■ **What the exercise asks**
Would you return, word for word, the lines of the data below from the line with "Task: Click the magnifier icon in Search box" through the line with "800x426 pixels.", and no others?

■ **Excerpted data**
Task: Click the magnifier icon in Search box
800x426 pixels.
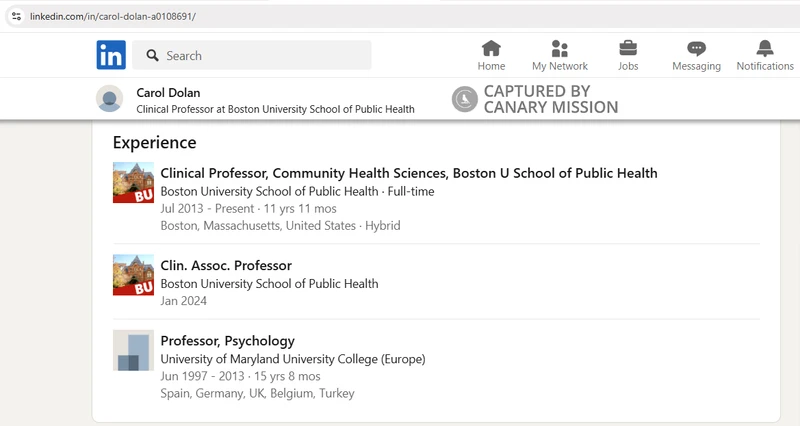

...

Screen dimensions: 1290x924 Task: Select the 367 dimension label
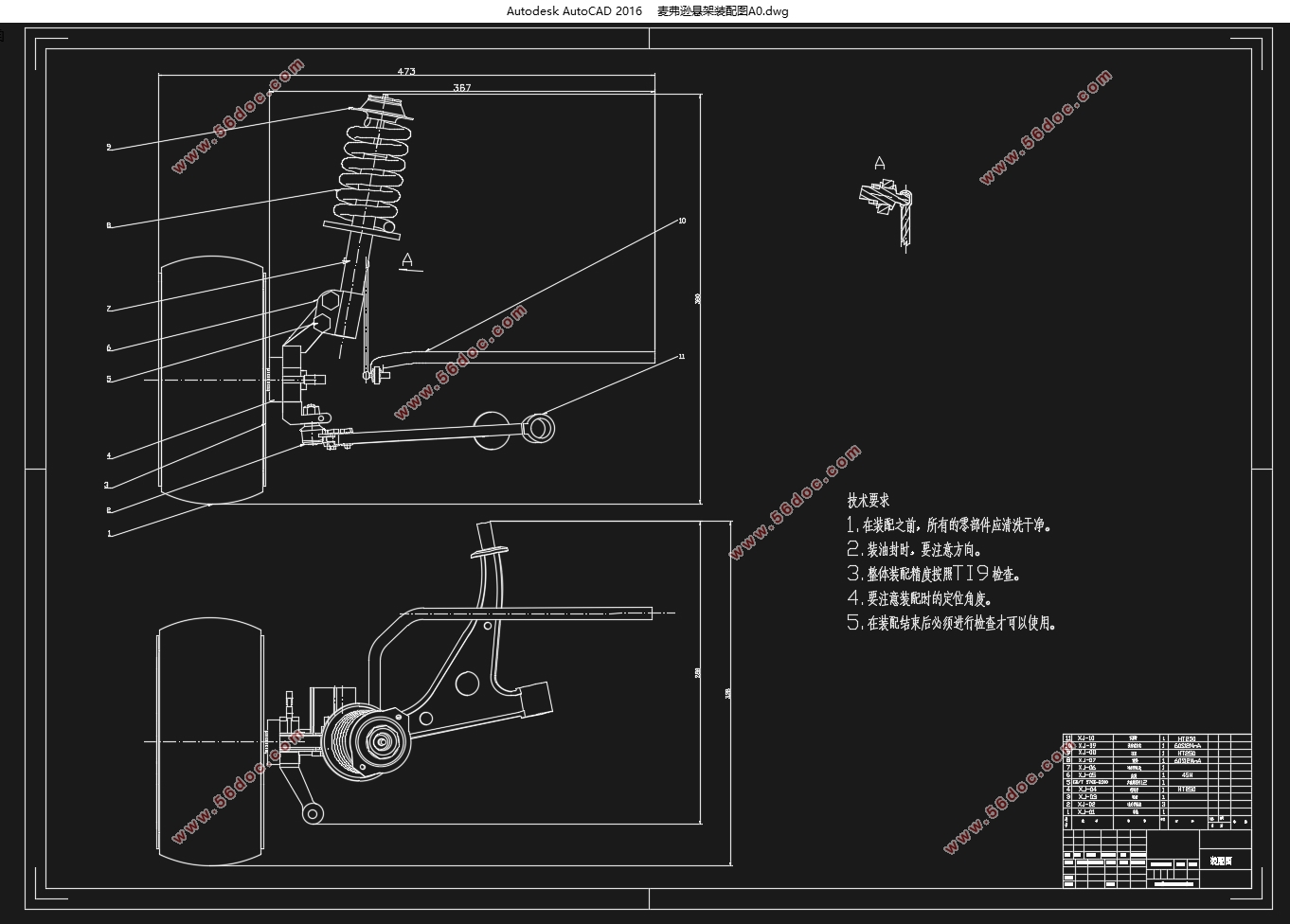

...

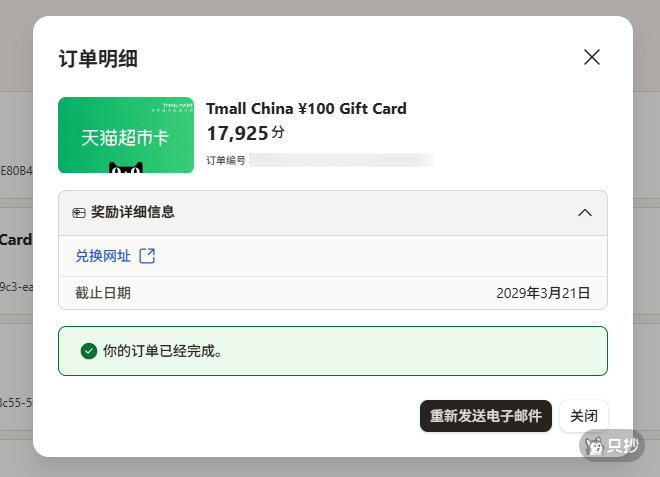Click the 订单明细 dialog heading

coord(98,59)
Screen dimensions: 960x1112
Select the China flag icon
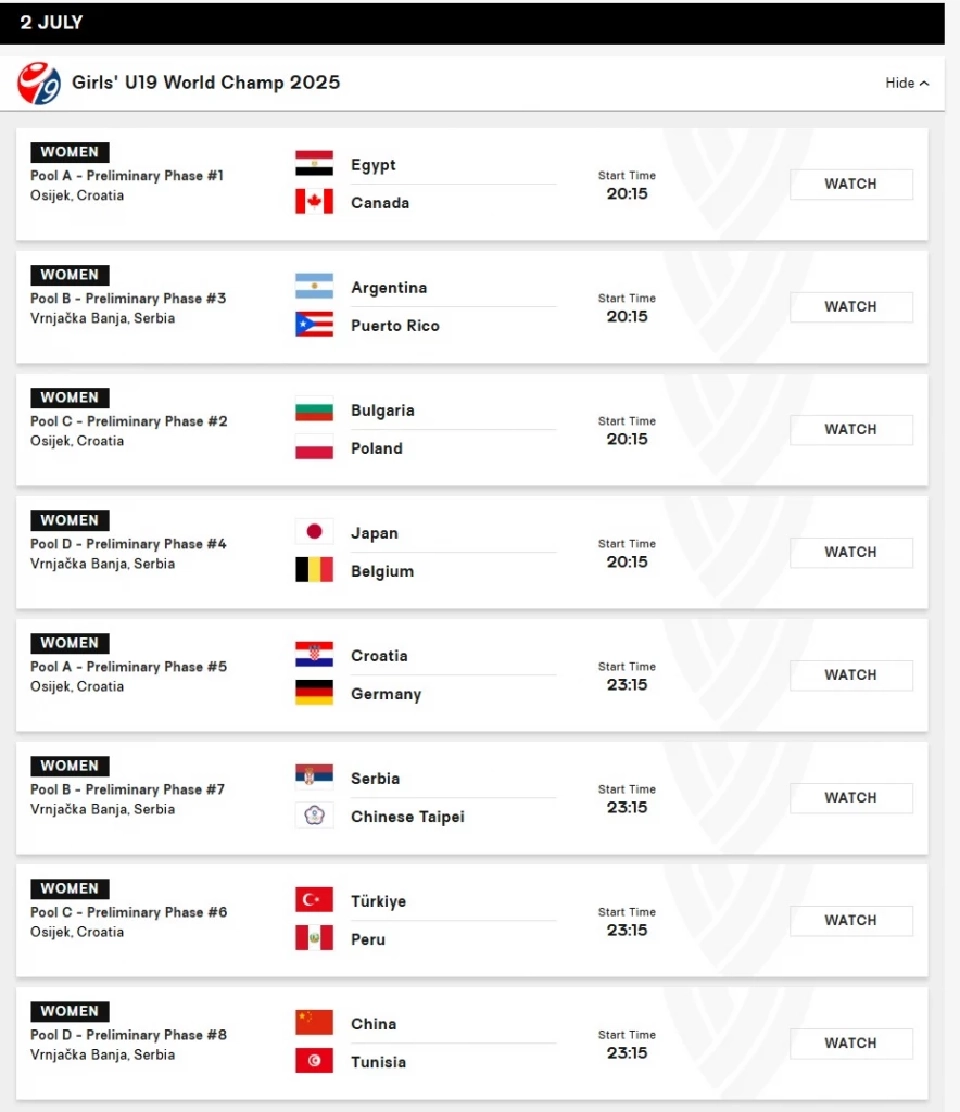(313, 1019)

■ **Response to this task**
Task: Click the magnifier icon in Search box
800x426 pixels.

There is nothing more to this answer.